Textauszug:
════════

Bense öffnet tatsächlich die Erlebniswelt und führt sogar eine veränderte Diktion ein: „Die Entstehung dessen, was wir in der künstlerischen Produktion ein ‚Bild‘ oder einen ‚Text’ (...) nennen, ist in jedem Fall an die Möglichkeit gebunden, physikalische Ordnungen materialer ‚Signale‘ als ästhetische Ordnungen immaterieller ‚Zeichen‘ einzu­führen.“ (Ebd.) Dieser Formulierung nach besteht die Semantik aus men­talen Zeichen; Worte, Farben, Töne usw., also die Bestandteile von Kunstwerken, fungieren als Signale. Nicht mehr die Kunstwerke sind, das innere Erleben vor diesen steht jetzt Zentrum der kom­munikativen Funktion von Kunst. Die Kunstwerke dienen nur noch der Artikulation von innerlich Erlebtem.
Kunstwissenschaftlich ist das private Erleben des For­schers freilich ohne Belang. Eine allgemeine Theorie über Erleben vor, eventuell Erleben von Kunst dürfte in den Bereich kunstpsychologischer Erörterungen fallen. Anhand seiner kommunikativ se­man­tischen Realisierungsfunktionen, der Repräsentation (Ab­bil­dung), der Präsentation (Zeigen), der Konstruktion (Aufbau) ist bemerkenswert, dass besonders Sprache keinerlei relevante Berücksichtigung erfährt. Ausdehnen ließe sich die Kritik mit der Erörterung des fehlenden Bezugs auf Musik. Was wäre, sieht man von Programmusik ab, als Abge­bildetes, als Gezeigtes, als Konstruiertes seman­tisch in den Musikwissenschaften von Belang, was nicht die Musik selber wäre? Hat z.B. eine musikalische Reihe und ihr Krebs eine Reihe und ihr Krebs zu bedeuten, damit klar wird, sie eine Reihe und ihr Krebs ist? In Bezug auf darstellende Künste wären Worte wie abbilden, zeigen und konstruieren vielleicht eher angebracht, wenngleich äußerst selektiv, zudem: kaum in der kommunikativ mentalistischen Variante von Bense.

An dieser Stelle ist es möglich den Begriff ‚ästhetische Information‘ anzuführen, der die Grundlage für die Probleme bildet. Die Abbildungsfunktion ist eine ästhe­tische Information und zwar eine Information eines Kunst­werkes wie auch eine über ein Kunstwerk, also die eines Betrachters. Von hier aus lassen sich innere Erlebniswelt und äußere Gegenstandswelt, soweit es sich um ästhetische In­formationen handelt, nicht mehr differenzieren. Ähn­li­ches trifft auf Gegenstand und Wort zu: als Information des Gegenstandes und als eine des Erlebenden bleibt eine Diffe­renzierung weitgehend unberücksichtigt.

════════

Verfügbare Daten:
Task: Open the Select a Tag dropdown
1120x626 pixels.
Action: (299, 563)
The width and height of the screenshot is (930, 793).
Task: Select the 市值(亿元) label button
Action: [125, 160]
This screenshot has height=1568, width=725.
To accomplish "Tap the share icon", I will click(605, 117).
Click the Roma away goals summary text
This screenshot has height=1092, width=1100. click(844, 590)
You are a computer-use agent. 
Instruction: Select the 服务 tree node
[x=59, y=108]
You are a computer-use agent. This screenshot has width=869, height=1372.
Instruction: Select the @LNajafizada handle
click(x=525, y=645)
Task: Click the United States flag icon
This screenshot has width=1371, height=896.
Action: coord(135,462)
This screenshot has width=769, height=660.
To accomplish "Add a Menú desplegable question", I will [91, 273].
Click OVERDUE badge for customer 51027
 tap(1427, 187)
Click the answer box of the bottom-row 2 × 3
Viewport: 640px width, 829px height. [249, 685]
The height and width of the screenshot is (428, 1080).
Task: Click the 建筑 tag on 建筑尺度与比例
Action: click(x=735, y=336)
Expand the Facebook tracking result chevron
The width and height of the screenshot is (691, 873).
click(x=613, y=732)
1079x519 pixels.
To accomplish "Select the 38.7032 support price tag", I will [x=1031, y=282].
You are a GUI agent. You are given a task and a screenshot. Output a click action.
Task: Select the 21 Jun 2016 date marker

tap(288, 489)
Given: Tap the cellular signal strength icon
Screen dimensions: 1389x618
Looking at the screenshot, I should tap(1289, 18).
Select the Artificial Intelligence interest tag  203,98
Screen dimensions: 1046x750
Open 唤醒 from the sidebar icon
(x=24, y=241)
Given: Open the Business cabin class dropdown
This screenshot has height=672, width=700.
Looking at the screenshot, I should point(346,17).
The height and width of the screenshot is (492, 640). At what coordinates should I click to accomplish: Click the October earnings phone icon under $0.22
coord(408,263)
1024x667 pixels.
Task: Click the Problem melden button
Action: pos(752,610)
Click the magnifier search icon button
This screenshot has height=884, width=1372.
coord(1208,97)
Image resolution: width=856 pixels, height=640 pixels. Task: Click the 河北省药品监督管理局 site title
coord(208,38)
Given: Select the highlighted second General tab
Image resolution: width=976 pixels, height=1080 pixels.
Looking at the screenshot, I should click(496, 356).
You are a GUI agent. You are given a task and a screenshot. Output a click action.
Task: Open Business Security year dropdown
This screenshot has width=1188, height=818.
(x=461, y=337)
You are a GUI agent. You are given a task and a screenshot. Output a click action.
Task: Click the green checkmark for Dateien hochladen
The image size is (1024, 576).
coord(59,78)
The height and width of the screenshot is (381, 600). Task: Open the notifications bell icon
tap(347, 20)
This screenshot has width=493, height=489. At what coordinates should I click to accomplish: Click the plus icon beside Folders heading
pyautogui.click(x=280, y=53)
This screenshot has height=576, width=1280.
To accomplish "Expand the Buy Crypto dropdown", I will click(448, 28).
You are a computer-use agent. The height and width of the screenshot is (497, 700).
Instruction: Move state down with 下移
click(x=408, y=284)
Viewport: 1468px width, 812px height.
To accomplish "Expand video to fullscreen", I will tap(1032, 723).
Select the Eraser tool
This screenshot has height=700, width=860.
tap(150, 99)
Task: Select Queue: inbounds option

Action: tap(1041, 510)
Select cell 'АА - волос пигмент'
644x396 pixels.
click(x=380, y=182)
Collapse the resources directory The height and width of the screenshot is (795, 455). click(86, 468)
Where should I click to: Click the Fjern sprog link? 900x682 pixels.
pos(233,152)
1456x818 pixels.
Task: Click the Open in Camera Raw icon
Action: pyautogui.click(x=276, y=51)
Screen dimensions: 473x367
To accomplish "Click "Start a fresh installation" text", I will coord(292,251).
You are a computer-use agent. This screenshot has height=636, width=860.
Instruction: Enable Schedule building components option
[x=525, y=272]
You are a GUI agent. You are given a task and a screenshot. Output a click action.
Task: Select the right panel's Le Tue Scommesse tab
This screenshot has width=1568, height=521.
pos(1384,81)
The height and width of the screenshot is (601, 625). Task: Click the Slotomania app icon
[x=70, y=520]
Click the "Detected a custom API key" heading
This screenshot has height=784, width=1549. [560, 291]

════════

Aufgabenteile:
**A)** Welche drei kommunikativ semantischen Realisierungsfunktionen werden im Textauszug genannt?
**B)** Geben Sie an, ob die folgenden Aussagen mit dem Textauszug übereinstimmen: (i) Der Sprache wird besonders große Berücksichtigung zuteil. (ii) Eine allgemeine Theorie über Erleben vor Kunst fällt vermutlich in den Bereich kunstpsychologischer Erörterungen. (iii) Bei ästhetischen Informationen lassen sich innere Erlebniswelt und äußere Gegenstandswelt weiterhin klar unterscheiden.
**C)** Kopieren Sie aus dem Textauszug wortgetreu den Abschnitt von „Bense öffnet tatsächlich“ bis einschließlich „von innerlich Erlebtem.“.

Ergebnisse:
**A)** Repräsentation (Abbildung), Präsentation (Zeigen) und Konstruktion (Aufbau).

**B)**
(i) Nein: „dass besonders Sprache keinerlei relevante Berücksichtigung erfährt“
(ii) Ja: „dürfte in den Bereich kunstpsychologischer Erörterungen fallen“
(iii) Nein: „Von hier aus lassen sich innere Erlebniswelt und äußere Gegenstandswelt“ … „nicht mehr differenzieren“

**C)**
Bense öffnet tatsächlich die Erlebniswelt und führt sogar eine veränderte Diktion ein: „Die Entstehung dessen, was wir in der künstlerischen Produktion ein ‚Bild‘ oder einen ‚Text’ (...) nennen, ist in jedem Fall an die Möglichkeit gebunden, physikalische Ordnungen materialer ‚Signale‘ als ästhetische Ordnungen immaterieller ‚Zeichen‘ einzu­führen.“ (Ebd.) Dieser Formulierung nach besteht die Semantik aus men­talen Zeichen; Worte, Farben, Töne usw., also die Bestandteile von Kunstwerken, fungieren als Signale. Nicht mehr die Kunstwerke sind, das innere Erleben vor diesen steht jetzt Zentrum der kom­munikativen Funktion von Kunst. Die Kunstwerke dienen nur noch der Artikulation von innerlich Erlebtem.